Over 400 people have been arrested in a major federal crackdown on healthcare fraud, the Department of Justice has announced. In addition to tackling fraudulent billing, the action sought to fight opioid abuse, which kills over 50,000 Americans each year.
“We are sending a clear message to criminals across this country; we will find you, we will bring you to justice, and you will pay a very high price for what you have done,” Attorney General Jeff Sessions told reporters in Washington, DC on Thursday, describing the action that involved over 1,000 law enforcement agents across 30 US states.
This year’s operation has resulted in arrests of 412 individuals, including 56 doctors, who are accused of defrauding taxpayers of approximately $1.3 billion, said Sessions. Over 200 healthcare providers are in the process of being suspended or banned from participating in federal healthcare programs, such as Medicare and Medicaid.
Sessions cited the example of a group in Michigan, including six doctors, who billed Medicare for $164 million in false claims by prescribing unnecessary opioids. A clinic in Palm Beach, Florida charged $58 for fraudulent treatments, while another in Houston, Texas, wrote false prescriptions for cash. A single doctor gave out 12,000 prescriptions for two million illegal opioid doses, according to the attorney general.
Four out of five new heroin users get their start on prescription painkillers, said the acting head of the Drug Enforcement Administration (DEA), Chuck Rosenberg. Government statistics show 600 new heroin users each day, and opioid overdoses have exceeded 50,000 annually ‒ the figure Rosenberg illustrated by asking reporters to imagine the Pulse nightclub massacre happening three times a day, every day for a year.
“Preventing addiction is the most important thing we can do,” Sessions told reporters, advocating a return to programs that had good results in the 1980s and 1990s, and that treatment seems the least effective option.
Health and Human Services (HHS) Secretary Tom Price, however, was optimistic about treatment possibilities, bringing up a vaccine for addiction the National Institutes of Health (NIH) are working on, and some non-euphoric pain medication currently in development. The government bears some responsibility for the opioid crisis, Price also said, because Washington’s pain guidelines 20 years ago incentivized physicians to overprescribe opioids.
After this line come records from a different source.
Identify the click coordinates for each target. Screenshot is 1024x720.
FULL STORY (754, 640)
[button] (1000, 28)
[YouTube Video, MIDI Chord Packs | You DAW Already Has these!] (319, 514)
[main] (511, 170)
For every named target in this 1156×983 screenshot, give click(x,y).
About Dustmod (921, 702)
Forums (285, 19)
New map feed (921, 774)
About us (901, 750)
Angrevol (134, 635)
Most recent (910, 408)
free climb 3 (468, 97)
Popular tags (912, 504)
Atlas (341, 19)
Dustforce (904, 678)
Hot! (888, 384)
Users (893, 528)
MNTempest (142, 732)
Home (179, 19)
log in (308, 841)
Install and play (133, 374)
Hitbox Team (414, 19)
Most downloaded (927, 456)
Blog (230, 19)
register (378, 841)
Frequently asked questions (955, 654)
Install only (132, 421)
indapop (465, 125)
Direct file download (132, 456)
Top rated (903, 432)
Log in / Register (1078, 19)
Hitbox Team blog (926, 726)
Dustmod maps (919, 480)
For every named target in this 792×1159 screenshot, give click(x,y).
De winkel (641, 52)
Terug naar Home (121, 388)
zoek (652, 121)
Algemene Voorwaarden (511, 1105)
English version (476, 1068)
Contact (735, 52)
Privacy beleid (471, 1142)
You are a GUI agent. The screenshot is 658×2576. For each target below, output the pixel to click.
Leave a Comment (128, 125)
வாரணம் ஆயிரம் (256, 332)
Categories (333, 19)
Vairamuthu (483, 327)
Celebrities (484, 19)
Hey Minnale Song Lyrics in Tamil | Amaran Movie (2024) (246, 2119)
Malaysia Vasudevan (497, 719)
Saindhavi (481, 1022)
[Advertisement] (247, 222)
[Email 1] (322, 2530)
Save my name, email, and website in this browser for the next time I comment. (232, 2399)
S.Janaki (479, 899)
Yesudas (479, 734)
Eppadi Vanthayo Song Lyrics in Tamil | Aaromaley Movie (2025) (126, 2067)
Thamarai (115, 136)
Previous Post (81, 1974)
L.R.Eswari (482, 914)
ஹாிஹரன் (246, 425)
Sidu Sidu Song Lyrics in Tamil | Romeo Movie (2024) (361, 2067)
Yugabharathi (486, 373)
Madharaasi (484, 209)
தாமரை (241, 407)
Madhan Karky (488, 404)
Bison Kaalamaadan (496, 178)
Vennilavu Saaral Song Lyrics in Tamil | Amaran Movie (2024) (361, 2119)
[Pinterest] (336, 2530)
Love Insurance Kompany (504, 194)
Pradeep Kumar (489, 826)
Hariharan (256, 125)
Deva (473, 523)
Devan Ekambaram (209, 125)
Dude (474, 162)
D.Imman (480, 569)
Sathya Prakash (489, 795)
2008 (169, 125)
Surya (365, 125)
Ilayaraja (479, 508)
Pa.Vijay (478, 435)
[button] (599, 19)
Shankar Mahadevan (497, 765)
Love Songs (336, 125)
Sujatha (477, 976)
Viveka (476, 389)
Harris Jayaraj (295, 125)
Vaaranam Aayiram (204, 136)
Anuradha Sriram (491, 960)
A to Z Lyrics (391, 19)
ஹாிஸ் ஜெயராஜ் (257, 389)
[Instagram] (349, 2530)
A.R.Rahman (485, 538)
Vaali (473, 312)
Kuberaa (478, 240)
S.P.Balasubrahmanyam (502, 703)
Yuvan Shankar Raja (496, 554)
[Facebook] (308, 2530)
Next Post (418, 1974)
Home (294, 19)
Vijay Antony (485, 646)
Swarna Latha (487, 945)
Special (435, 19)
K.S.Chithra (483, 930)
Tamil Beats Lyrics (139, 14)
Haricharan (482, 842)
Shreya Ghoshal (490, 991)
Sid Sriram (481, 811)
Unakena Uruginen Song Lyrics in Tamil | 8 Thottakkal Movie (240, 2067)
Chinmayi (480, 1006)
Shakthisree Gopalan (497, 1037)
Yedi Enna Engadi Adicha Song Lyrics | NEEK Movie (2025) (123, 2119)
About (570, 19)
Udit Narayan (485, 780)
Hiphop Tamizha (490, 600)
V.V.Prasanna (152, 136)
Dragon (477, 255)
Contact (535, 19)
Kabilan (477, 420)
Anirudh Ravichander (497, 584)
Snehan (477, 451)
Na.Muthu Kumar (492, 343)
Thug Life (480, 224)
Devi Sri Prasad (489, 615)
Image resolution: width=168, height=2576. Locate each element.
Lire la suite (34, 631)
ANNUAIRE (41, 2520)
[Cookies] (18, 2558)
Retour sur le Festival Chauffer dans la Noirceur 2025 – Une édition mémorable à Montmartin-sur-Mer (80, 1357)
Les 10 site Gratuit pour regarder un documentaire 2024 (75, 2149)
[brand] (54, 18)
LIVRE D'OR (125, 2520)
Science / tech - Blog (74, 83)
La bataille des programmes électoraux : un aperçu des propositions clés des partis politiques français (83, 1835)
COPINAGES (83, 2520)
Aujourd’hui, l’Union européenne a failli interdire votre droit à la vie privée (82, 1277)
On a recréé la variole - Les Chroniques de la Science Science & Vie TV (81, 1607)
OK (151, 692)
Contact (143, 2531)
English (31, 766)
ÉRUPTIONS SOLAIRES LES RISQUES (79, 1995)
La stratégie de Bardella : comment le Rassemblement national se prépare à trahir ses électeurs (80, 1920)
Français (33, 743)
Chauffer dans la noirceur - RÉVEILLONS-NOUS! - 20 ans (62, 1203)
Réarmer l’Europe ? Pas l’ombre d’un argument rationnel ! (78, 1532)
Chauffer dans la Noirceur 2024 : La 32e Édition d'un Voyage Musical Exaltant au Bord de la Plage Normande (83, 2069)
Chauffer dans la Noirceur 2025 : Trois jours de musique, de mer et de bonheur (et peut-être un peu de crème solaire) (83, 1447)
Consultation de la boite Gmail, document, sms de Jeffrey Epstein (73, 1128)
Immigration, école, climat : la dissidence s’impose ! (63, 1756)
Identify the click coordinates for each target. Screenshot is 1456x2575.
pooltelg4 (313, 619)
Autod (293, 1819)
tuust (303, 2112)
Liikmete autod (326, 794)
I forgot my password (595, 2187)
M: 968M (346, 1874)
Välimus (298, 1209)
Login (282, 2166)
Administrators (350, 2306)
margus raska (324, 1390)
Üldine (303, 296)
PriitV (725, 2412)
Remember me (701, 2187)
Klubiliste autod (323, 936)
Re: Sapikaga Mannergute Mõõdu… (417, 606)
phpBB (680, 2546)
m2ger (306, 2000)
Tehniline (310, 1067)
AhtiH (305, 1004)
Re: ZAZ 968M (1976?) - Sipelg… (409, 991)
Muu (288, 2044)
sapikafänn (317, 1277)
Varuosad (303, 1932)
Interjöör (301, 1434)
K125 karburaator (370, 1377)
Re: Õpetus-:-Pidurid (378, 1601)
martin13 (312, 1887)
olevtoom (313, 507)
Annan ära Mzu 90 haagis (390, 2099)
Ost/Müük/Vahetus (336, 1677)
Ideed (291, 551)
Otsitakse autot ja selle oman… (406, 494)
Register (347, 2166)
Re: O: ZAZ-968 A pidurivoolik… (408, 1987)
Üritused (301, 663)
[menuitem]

Reversing overdoses by itself is not enough, Price said, citing the story of a fire station in West Virginia that administered the overdose reversal medication to a young woman three times in a single day, because she was never sent to a treatment center.
Rosenberg called on Americans to clean up their medicine cabinets, as most addicts who start on pills get them from someone who was given painkillers legitimately. The DEA does a national drug take-back twice a year, and this April took in 900,000 pounds of medication at 5,500 sites across the US, he said.
Over 300 agents from the HHS Office of the Inspector General were involved in the crackdown, along with 30 state Medicare fraud units and 370 FBI agents.